Yes, Maintain and then some depending on your cruise dose and level of commitment of course


----------



## DevilDoc87 (Sep 27, 2018)

wish I had the link but there was a post I remember reading years back on ology about the 400-600 range that was quite good.. he’ll it’s probably here as well. Pop that 500 bro, you won’t be disappointed.


----------



## Gadawg (Sep 27, 2018)

Gotta get some adex just in case. Doubt Ill need it though.


----------



## DevilDoc87 (Sep 27, 2018)

Yessir always have some dex on hand.. maybe want to consider taking the cookie cutter route with .25 e3d before bloodwork and see where that has you..
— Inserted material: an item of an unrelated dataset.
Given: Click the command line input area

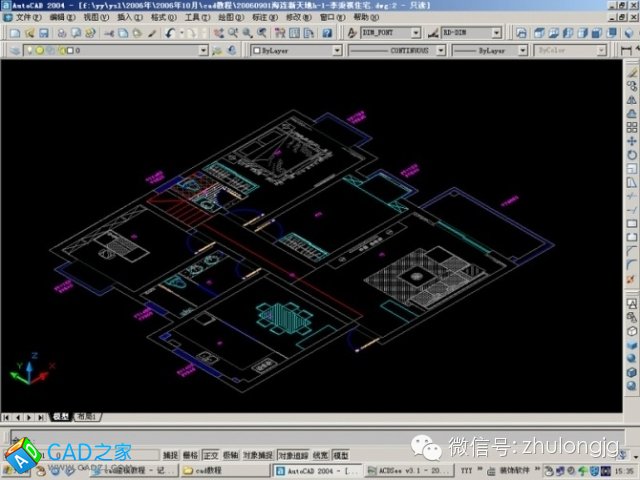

sides arent always noticeable with e2 until your dick stops working or your lethargic like me..


----------



## Gadawg (Sep 27, 2018)

DevilDoc87 said:


> Yessir always have some dex on hand.. maybe want to consider taking the cookie cutter route with .25 e3d before bloodwork and see where that has you..
> 
> sides arent always noticeable with e2 until your dick stops working or your lethargic like me..
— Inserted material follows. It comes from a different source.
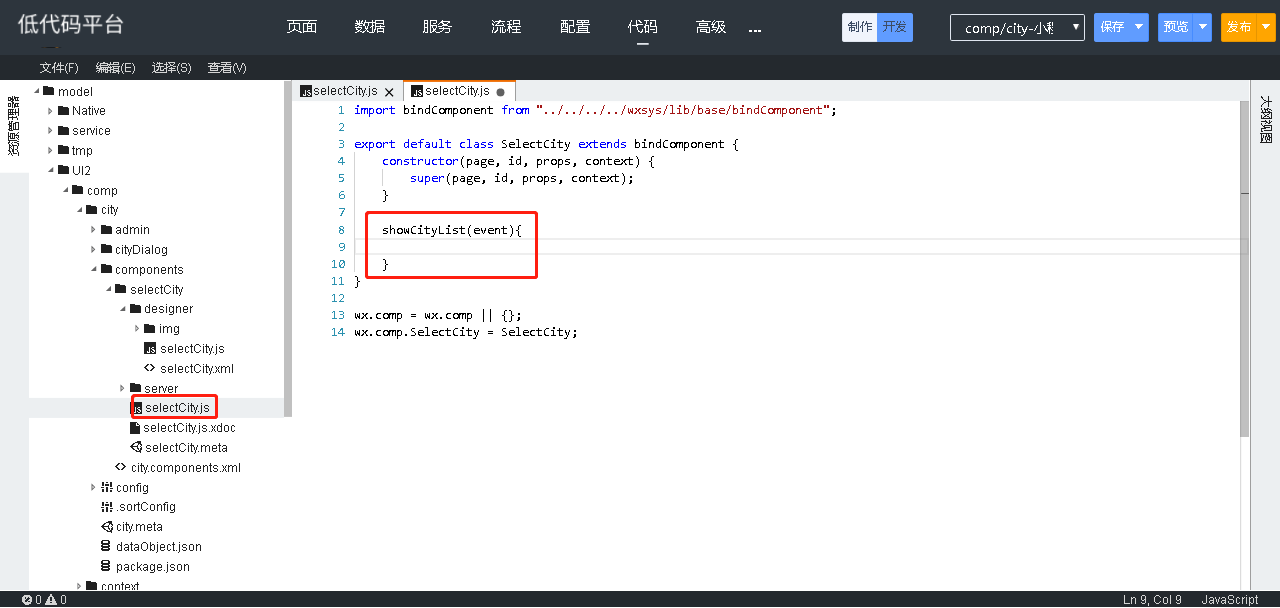Image resolution: width=1280 pixels, height=608 pixels.
Task: Toggle the 大纲视图 outline side panel
Action: 1265,120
My trt dose which Ill use alongside the ug gear has 2mg adex mixed into it so Ill probably wait for sides rather than bottom out totally


----------



## DevilDoc87 (Sep 27, 2018)

Oh didn’t know that.. gotcha


----------



## Gadawg (Sep 27, 2018)

Yeah, I dont think the clinic wants to spend much time dialing anybody in so their test is mixed 100mg test cyp/1 mg adex


----------



## DevilDoc87 (Sep 27, 2018)

Seems like a lot of dex


----------



## snake (Sep 27, 2018)

The standard cycle recommendation of 500mg/wk of test is for the guy who is not supplementing any exogenous testosterone and has not shut down his bio feedback loop. For him, it's a the net result after a shutdown, PCT and back on his own production of testosterone. I see no problem with a sub-500 cycle providing you return to your TRT dose. Sure, 500 is going to do more for you but in the end, you're only as good as your low point, not your high point.


----------



## gymrat827 (Sep 27, 2018)

go for it, 350/500 isnt going to be much of a difference sides wise.


----------



## Gadawg (Sep 28, 2018)

DevilDoc87 said:


> Seems like a lot of dex




I think so too. And Im wondering about something. Since I quit drinking, my libido has dropped significantly. It's still there but not like before. Im wondering if without aromatizing inducing alcohol in my system, if my E2 has dropped even lower. It doesnt even currently show up on my bloodwork from when I was drinking daily. Hmmm.....


----------



## Straight30weight (Sep 28, 2018)

Shit man that does seem like a lot. I don’t even use an ai on trt and my estro levels are at like 20.


----------



## Gadawg (Sep 28, 2018)

Ive paid for one more cycle through the clinic and then my buddy has hooked me up with a very understanding doc. Im gonna go through him in the future and get straight pharm grade test (think it's $90 a vial) and supplement through one of my sources. Done with these jagoffs and their $250 a month bills


----------



## Straight30weight (Sep 28, 2018)

I did the same thing. Went through a clinic in the beginning cuz I had shit insurance, once we got our insurance squared away I switched to a local doc who leaves me alone. She knows nothing but doesn’t **** with me. $15 bucks a month now for 3ml.


----------